Я кричала все громче и громче, а голова приближалась, гримаса смеха исказила грозное лицо Мутер. Наступила ночь, но кошки на крышах уставились на меня, они схватили меня своими зелеными прожекторами. Мутер знала, где я. Она меня видела. А вокруг была тьма. Прожекторы слепили меня.

Мутер приближалась, от страха я начала терять сознание. А потом я проснулась. Я была без сил. Первые послеобеденные часы остановились у моего окна.

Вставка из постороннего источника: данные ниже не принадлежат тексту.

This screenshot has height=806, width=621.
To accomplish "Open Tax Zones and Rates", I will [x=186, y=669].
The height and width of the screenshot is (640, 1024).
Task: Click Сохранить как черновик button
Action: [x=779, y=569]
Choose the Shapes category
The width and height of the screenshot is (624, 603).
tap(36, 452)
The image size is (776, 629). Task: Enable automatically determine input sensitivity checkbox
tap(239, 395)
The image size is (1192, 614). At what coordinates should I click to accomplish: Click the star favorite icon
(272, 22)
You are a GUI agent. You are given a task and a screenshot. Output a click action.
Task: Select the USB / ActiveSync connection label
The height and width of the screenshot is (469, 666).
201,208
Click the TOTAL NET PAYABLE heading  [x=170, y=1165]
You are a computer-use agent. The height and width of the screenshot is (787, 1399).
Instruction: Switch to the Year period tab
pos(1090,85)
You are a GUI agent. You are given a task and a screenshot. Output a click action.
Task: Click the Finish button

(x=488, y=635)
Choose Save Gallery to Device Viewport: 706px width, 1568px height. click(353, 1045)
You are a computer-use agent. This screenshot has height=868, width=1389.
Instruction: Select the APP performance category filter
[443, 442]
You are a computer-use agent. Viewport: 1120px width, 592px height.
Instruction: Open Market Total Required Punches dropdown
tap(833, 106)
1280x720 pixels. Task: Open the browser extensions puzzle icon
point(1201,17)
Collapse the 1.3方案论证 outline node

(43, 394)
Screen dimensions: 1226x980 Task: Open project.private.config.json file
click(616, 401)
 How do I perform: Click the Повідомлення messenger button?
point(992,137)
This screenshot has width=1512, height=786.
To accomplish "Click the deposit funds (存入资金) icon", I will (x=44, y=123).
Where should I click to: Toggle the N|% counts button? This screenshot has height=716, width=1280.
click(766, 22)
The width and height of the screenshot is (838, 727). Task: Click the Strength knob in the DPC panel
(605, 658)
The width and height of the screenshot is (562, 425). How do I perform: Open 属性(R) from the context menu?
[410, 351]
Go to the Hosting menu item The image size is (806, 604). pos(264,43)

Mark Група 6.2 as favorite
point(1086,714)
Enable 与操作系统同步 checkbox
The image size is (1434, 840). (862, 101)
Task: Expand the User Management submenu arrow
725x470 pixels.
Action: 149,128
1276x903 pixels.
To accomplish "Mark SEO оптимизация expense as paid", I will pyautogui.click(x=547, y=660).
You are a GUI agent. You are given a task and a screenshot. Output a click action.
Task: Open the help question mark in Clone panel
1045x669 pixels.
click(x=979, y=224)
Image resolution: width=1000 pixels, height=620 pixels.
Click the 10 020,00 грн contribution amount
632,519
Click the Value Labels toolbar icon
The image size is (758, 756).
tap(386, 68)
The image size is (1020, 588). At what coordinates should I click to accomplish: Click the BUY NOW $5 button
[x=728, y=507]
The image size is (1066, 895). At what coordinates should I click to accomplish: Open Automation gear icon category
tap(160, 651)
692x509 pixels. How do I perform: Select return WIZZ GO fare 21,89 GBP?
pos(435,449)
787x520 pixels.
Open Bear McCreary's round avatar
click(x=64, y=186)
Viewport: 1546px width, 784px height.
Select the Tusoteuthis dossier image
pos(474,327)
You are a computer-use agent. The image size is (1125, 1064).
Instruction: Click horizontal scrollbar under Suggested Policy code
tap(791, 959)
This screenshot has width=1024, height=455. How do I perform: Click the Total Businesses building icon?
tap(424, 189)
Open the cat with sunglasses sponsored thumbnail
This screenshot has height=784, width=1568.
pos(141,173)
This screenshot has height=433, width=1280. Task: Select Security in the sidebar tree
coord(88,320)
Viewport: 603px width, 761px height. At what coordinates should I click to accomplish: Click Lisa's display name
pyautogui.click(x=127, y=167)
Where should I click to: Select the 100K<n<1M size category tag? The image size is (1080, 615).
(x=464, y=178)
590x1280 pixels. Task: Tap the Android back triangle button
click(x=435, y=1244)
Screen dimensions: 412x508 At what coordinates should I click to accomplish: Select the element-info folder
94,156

Я перевернулась и зарылась лицом в подушку. Все снова встало в моей памяти с потрясающей ясностью, дела и слова, время поднялось, как занавес, над семейной сценой, которую, казалось, я давно забыла и все персонажи которой, неподвижные, ожидали лишь того, чтобы пришла в движение моя память. Я просмотрела ее несколько раз. Так и было. Весна. Синий лес в синем утре. Дом в горах, все окна открыты. Мы обе сидим на деревянных ступенях. У нас обеих рыжие мокрые волосы, и мы сушим их на солнце. Снег понемногу тает. Воздух тепел, пахнет землей, лыжи стоят, прислоненные к дереву. И потом – отец, он движется на заднем плане, и потом – Мутер, она поет и сушит волосы у окна. И потом – Мутер, и потом – Мутер. Мутер, руки ее зарылись в огромных, тяжелых рыжих волосах, от которых в доме светло. И потом – Мутер, и потом – Мутер, Мутер, излучающая добрый запах матери, теплый запах, смех Мутер, встающий всегда на нашем пути, смех Мутер. Синий лес в этой синей весне, сосны светят свечами маленьких почек. Мы потягиваемся, мы растем – у нас трещат кости – и застываем, вытянув руки вверх.

Те двое не пришли по тропинке, уж не знаю, как шли они, наугад, плутая среди деревьев, не по тропинке, как обычно идут. И вдруг вся радость моя исчезла.

– Откуда это они пришли? – спросила Манана. – Черт побрал этих нелюдей, откуда они пришли?